Bad Bonn, Düdingen. Wo zur Hölle das genau ist, ist sekundär. Was zählt: Die legendären Schweizer Industrial-Pioniere The Young Gods starten hier im Heimatkanton ihre Europatour und überwältigen. Auch Jimi Hendrix ist irgendwie dabei.

«Die Musik der Young Gods gleicht einem Vulkan», sagt Sänger Franz Treichler im Videointerview (oben eingebettet). Und so fühlt sich ihr fünftes Konzert an der Bad Bonn Kilbi, dem notorisch ausverkauften Indie-Mekka der Schweiz, auch tatsächlich an.
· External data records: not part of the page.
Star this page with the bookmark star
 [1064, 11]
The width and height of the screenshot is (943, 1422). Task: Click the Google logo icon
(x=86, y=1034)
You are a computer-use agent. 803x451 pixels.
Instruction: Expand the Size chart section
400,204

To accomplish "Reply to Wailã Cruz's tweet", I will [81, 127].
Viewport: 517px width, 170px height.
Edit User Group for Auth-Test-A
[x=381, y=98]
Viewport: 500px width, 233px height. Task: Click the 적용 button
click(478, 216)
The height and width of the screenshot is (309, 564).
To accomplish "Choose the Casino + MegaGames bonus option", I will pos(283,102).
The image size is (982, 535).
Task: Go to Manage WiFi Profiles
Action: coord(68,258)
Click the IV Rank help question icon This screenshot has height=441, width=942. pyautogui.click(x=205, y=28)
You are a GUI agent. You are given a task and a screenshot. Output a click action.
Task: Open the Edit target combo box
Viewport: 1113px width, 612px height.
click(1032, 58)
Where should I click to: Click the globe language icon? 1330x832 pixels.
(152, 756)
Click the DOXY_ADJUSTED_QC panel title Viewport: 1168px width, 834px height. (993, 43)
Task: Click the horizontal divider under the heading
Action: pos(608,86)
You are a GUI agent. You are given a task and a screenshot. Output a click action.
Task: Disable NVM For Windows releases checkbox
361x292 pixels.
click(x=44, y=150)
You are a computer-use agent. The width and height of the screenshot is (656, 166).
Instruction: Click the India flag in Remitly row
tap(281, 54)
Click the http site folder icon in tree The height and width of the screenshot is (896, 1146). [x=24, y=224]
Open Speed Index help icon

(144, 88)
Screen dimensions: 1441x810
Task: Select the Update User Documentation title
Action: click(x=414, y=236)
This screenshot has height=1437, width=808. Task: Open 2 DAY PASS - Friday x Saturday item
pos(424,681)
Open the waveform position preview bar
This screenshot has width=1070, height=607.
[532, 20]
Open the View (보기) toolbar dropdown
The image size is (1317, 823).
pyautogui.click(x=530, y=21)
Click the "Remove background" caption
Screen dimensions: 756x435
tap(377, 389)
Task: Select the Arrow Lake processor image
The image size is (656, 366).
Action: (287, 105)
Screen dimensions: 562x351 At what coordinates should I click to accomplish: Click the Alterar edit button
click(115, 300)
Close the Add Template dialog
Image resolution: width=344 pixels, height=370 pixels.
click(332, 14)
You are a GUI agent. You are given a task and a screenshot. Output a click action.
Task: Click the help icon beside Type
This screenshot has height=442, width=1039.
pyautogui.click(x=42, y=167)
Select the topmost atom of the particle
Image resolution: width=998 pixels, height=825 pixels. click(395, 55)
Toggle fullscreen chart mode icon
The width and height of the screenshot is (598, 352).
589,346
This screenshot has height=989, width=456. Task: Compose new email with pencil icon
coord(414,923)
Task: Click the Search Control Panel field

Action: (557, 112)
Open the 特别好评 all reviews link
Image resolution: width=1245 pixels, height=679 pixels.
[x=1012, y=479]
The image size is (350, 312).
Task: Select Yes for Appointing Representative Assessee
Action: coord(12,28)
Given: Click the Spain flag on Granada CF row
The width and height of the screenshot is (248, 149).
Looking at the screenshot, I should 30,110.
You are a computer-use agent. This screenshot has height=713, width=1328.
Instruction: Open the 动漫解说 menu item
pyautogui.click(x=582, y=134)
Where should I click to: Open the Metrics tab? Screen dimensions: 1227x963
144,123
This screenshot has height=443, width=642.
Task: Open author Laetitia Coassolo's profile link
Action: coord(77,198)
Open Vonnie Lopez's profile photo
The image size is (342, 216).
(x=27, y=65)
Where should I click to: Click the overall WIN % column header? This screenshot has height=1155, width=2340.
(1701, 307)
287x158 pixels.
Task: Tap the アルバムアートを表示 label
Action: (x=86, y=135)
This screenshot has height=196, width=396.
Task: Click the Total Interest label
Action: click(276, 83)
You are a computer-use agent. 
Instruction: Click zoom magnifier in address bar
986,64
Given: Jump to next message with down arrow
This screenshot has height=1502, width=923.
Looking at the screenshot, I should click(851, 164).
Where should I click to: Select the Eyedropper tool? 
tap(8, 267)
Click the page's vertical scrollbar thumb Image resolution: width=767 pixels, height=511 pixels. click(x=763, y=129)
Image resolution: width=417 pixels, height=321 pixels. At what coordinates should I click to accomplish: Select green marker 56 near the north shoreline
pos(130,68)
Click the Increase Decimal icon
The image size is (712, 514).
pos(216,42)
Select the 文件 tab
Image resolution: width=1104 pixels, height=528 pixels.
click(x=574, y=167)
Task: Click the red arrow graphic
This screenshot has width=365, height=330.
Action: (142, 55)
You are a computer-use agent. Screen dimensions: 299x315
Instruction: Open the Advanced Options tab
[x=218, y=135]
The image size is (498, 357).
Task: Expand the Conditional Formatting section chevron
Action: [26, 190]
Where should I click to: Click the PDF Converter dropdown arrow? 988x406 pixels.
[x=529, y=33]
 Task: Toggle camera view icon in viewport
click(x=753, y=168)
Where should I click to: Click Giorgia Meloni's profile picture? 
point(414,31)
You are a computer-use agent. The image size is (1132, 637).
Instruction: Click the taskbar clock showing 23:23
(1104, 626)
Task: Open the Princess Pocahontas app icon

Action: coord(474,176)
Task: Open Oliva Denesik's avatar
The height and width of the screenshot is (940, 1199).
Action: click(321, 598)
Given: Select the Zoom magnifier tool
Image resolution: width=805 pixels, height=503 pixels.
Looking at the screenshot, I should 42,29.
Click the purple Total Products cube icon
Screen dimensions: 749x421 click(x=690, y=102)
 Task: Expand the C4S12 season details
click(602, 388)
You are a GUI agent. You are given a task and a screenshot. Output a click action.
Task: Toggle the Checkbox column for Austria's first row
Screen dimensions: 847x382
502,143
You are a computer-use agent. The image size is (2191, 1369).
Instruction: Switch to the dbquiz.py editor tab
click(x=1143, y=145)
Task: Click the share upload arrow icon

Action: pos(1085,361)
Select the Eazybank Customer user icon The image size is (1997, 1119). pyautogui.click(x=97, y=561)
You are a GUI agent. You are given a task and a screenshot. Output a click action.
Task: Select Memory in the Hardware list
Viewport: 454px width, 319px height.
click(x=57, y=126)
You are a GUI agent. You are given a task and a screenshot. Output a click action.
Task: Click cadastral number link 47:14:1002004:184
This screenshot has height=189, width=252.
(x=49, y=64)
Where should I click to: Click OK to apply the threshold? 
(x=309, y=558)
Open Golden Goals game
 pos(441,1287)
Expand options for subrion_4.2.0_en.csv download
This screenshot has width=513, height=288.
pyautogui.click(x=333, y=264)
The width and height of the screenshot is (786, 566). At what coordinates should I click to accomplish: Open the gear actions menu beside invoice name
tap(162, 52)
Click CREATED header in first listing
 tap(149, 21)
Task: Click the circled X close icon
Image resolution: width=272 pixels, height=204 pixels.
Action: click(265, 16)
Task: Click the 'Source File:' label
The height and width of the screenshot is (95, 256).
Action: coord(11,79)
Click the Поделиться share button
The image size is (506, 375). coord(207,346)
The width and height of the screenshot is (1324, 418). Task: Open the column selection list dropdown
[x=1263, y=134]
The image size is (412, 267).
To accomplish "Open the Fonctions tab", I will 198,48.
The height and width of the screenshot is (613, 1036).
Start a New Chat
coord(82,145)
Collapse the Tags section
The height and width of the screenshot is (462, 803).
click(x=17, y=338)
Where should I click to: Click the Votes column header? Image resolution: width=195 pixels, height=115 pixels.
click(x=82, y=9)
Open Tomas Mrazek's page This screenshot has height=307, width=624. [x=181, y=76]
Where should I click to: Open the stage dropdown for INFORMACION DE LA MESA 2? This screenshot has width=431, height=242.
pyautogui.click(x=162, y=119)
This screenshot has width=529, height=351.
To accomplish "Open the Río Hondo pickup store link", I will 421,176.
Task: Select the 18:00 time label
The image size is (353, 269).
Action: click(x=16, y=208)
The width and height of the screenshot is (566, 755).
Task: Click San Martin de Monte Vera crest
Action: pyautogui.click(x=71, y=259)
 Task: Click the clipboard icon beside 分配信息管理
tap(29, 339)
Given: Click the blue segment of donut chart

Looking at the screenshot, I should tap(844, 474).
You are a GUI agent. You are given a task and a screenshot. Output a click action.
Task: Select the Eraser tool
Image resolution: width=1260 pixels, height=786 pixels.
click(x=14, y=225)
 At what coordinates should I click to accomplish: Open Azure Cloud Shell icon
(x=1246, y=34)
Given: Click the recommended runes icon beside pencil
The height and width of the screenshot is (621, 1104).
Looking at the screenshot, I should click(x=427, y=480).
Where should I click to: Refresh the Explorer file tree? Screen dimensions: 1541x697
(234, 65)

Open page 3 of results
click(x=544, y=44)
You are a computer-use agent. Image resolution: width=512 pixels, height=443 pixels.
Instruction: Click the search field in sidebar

Die Eruptionen kommen in Schallwellen. Sie bauschen sich auf, aus den repetitiv treibenden Rhythmen von Schlagzeuger Bernard Trontin. Jagen aus den Fingern auf den Sampler von Cesare Pizzi und zerfransen die Membrane der Speakertürme.

Treichler, Pizzi, Trontin - so die Zauberformel der Young Gods 2025, die mit ihrem neuen Album «Appear Dissapear» hier in Düdingen sowas wie die Feuerprobe halten, um damit demnächst durch Europa zu touren. Die Probe wird bestanden, das Feuer brennt. Wortwörtlich sogar: Kurz vor dem Auftritt des göttlichen Headliners wurde auf dem Kilbi-Gelände das obligate Lagerfeuer entfacht, dessen Lodern sich nun im schwarzen Bassdrumfell des Schlagzeugers Trontin spiegelt.

Alt und Neu

Rechts vom Schlagzeug windet sich Franz Treichler hinter dem Mikrofon. Er schiesst zu Boden, flattert mit den Armen und tanzt seinen ikonischen Schamanentanz, den er schon seit 40 Jahren zelebriert. Auch hier passt der Vulkan: Treichlers 63 Jahre machen sich höchstens an seinem unscheinbaren Äusseren bemerkbar. Innerlich kocht der Rockstar.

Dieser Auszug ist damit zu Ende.